## EXERCISE BRIEF
From the entries below, copy out every line that contains the word "green".
☆ ☆ ☆
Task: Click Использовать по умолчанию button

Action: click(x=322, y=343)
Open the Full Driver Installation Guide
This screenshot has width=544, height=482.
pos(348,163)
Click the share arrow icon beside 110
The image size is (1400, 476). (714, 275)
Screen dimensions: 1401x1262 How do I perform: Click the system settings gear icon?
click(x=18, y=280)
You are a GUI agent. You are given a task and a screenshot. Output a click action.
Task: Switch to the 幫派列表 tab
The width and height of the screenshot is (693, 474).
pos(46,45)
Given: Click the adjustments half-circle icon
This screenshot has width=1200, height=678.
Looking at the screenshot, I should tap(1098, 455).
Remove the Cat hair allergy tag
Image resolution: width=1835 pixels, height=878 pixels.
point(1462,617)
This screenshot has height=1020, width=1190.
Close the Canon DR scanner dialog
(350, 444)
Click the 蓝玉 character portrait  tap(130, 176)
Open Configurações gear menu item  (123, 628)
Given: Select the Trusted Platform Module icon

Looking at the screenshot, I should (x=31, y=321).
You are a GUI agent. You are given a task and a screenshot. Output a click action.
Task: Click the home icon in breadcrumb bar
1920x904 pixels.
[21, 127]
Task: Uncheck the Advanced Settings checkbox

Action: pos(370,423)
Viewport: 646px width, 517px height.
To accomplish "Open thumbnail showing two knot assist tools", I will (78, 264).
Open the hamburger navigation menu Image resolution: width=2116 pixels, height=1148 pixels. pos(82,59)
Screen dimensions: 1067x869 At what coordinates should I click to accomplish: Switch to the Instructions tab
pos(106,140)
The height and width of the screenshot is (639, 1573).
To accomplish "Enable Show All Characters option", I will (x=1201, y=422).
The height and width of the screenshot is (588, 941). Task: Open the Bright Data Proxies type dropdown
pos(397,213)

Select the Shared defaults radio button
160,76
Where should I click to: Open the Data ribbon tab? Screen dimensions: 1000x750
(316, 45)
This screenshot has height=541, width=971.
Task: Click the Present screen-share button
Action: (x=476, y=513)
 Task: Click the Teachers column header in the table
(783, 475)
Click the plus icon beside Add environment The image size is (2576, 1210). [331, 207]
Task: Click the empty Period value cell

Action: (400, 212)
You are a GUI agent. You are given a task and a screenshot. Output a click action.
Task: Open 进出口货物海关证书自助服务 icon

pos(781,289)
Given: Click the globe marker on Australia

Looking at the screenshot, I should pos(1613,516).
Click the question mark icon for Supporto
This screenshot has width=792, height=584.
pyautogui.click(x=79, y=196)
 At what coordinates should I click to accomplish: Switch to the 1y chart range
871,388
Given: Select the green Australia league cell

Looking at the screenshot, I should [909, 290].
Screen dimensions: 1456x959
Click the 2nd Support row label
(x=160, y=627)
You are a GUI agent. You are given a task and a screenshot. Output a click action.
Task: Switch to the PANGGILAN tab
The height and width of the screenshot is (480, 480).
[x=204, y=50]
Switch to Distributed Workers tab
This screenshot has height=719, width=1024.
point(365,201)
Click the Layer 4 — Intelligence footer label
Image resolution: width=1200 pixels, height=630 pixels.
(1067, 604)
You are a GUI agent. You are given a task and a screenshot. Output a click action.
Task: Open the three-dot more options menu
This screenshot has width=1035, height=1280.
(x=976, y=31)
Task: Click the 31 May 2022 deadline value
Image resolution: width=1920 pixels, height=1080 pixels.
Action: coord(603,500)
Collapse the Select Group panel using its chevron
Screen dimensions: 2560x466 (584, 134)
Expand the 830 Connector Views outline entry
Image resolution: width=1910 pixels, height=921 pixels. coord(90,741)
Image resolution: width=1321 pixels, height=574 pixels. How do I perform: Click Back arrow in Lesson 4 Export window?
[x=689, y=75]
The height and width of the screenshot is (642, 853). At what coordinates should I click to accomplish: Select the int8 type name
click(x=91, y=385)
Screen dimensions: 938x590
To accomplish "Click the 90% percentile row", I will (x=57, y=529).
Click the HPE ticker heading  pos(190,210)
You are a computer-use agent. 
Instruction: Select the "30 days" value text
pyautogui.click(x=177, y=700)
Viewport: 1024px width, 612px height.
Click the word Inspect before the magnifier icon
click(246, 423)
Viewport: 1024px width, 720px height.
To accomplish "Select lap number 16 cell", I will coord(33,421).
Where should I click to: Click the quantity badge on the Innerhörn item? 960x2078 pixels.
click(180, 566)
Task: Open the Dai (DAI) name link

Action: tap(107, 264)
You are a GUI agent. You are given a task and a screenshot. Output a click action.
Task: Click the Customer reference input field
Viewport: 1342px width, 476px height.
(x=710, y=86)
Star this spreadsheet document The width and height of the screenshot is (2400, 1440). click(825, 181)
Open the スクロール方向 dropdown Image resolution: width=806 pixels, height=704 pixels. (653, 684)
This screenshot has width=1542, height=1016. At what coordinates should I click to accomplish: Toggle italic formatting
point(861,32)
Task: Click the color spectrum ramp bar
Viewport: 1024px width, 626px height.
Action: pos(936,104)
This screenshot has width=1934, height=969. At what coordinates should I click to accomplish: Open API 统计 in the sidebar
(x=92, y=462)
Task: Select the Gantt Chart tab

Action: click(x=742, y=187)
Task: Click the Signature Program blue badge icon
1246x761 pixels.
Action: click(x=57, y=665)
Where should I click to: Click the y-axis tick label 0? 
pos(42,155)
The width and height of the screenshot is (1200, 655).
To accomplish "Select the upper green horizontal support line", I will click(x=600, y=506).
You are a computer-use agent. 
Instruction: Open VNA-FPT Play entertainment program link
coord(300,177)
☆ ☆ ☆
## THE RESULT
Given: Select the green Australia league cell
To accomplish "Select the upper green horizontal support line", I will click(x=600, y=506).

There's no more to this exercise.